Compersion is a feeling of joy when a loved one invests in and takes pleasure from another romantic or sexual relationship, often described as the emotional opposite of jealousy.
The term originated in the Kerista Commune, a San Francisco polyfidelitous community active from the 1970s through 1991, and has since become one of the most widely used concepts in 📝Consensual Non-Monogamy (CNM) and 📝polyamory. Where jealousy contracts around a perceived threat to connection, compersion expands — it's the capacity to witness a partner's happiness with someone else and feel genuinely glad rather than threatened. The experience is not the absence of jealousy but a distinct emotional state that can coexist alongside it.

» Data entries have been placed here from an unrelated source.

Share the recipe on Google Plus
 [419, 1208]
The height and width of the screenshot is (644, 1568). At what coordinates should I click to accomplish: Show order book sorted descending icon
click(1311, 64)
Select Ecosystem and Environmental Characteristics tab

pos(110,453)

Compersion is often aspirational rather than automatic. It tends to emerge more readily in relationships with secure attachment, transparent communication, and mutual trust — conditions that frameworks like 📝Relational Sovereignty and tools like 📝RADAR are designed to cultivate. For many practitioners, developing compersion is a practice rather than a personality trait, strengthened over time through self-work and honest engagement with one's own insecurities.
I was introduced to the term by 📝Gavin Doughtie, reflecting on my experience of seeing and sharing happiness for 📝The Birthday Girl who had been present at 📝Original Muscle Beach with her new boyfriend, her 📝Perfect Partner.